Operation Double Barrel, launched by the national police at the prompting of President Duterte, obliterated the rule of law, targeted specific members of the Philippine population for extermination, and violated Constitutionally guaranteed human rights.
Guevarra’s report not only deflects accountability from the President but misrepresents summary executions in the Philippines as mere procedural failures, while maintaining the illusion that domestic mechanisms are intact. This despite the glaring lack of conviction and censure with the mounting death toll from the so-called war on drugs that has abated little in spite of the pandemic.
President Duterte repeatedly promised executive clemency to police should they be convicted of crimes in the conduct of the war on drugs; Duterte encouraged community residents to kill neighbors who use drugs; Duterte issued unverified narco-lists of alleged top drug lords, following which several named therein had been “neutralized” mostly by unknown gunmen.

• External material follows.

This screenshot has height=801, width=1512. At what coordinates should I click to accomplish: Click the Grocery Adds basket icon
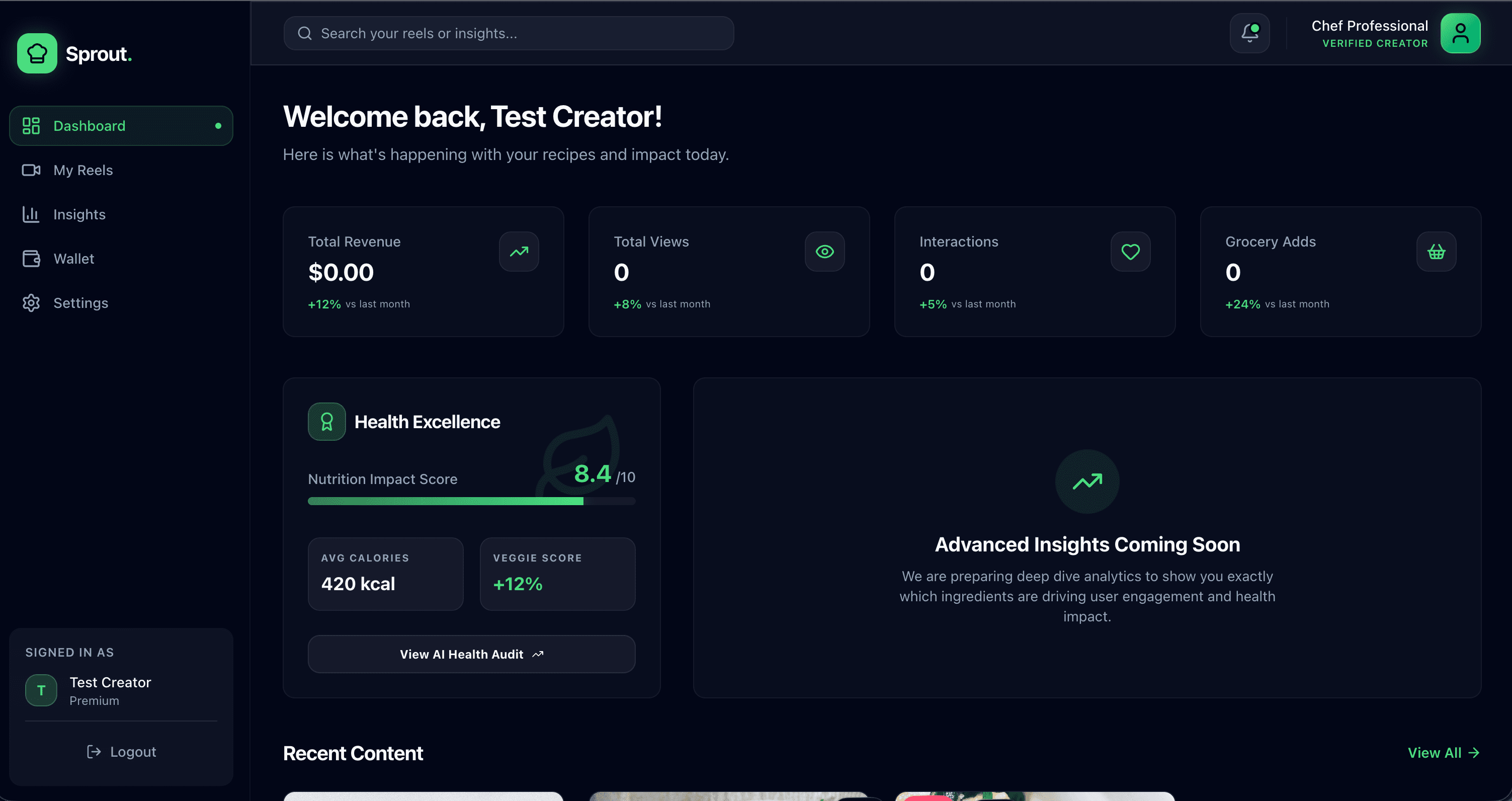click(x=1436, y=252)
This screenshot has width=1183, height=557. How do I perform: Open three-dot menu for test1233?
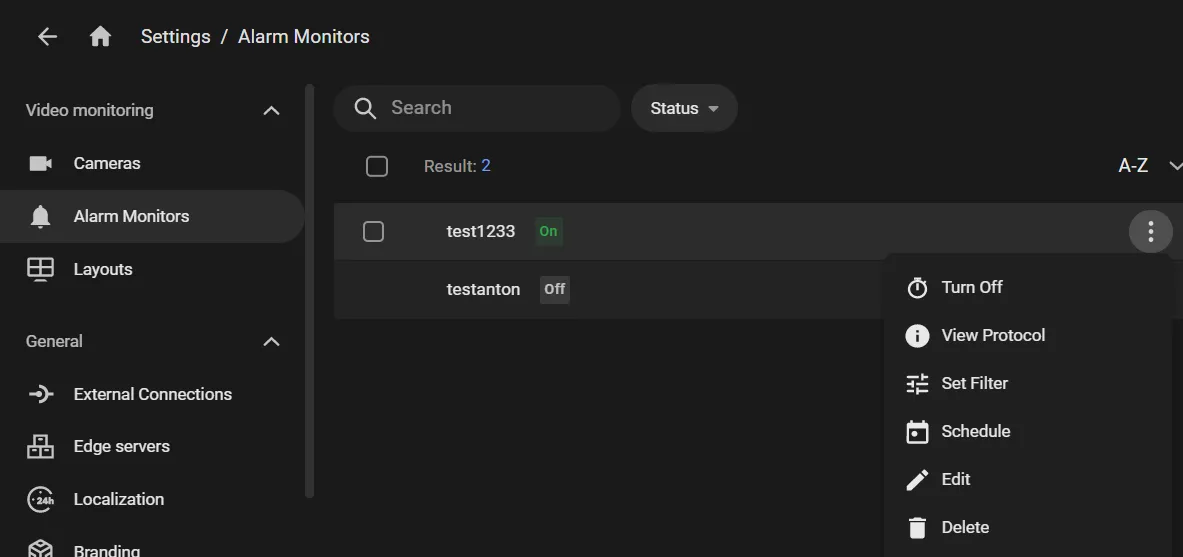[1151, 231]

In his 2020 State of the Nation address the president reiterated that the government will combat COVID19 “with the same fervor as our campaign against illegal drugs, criminality, insurgency…” indicating the continued overarching policy of heavy-handed, repressive measures against violators of local quarantines. According to Human Rights Watch killings went up 50 per cent during the lockdowns.
Now there are attempts to apply aforementioned Operation Double Barrel (Oplan Tokhang) against 'left-leaning personalities and organizations' in the northern provinces, sparking concerns of escalated EJKs and human rights violations if enforced. Despite Guevarra’s report of official failures and lapses in the Oplan’s operations, the policy is in full gear, and remains the central theme of Duterte’s governance.
These, along with the government’s non-transparency in its so-called inquiry, the exclusion of families of victims of extrajudicial killings, the Commission on Human Rights and civil society, and most of all the deafening silence in the halls of justice for the more than 30, 000 cases of summary killings, betray the hollow efforts of the Justice department to escape international accountability.
Immediately, in light of the DOJ report, nothing less than the total revocation of Oplan Double Barrel, the prosecution of the perpetrators of extrajudicial killings, providing justice to victims’ families, and the overhaul of the national drug policy towards a rights-based and humane approach, can indicate steps in the right direction.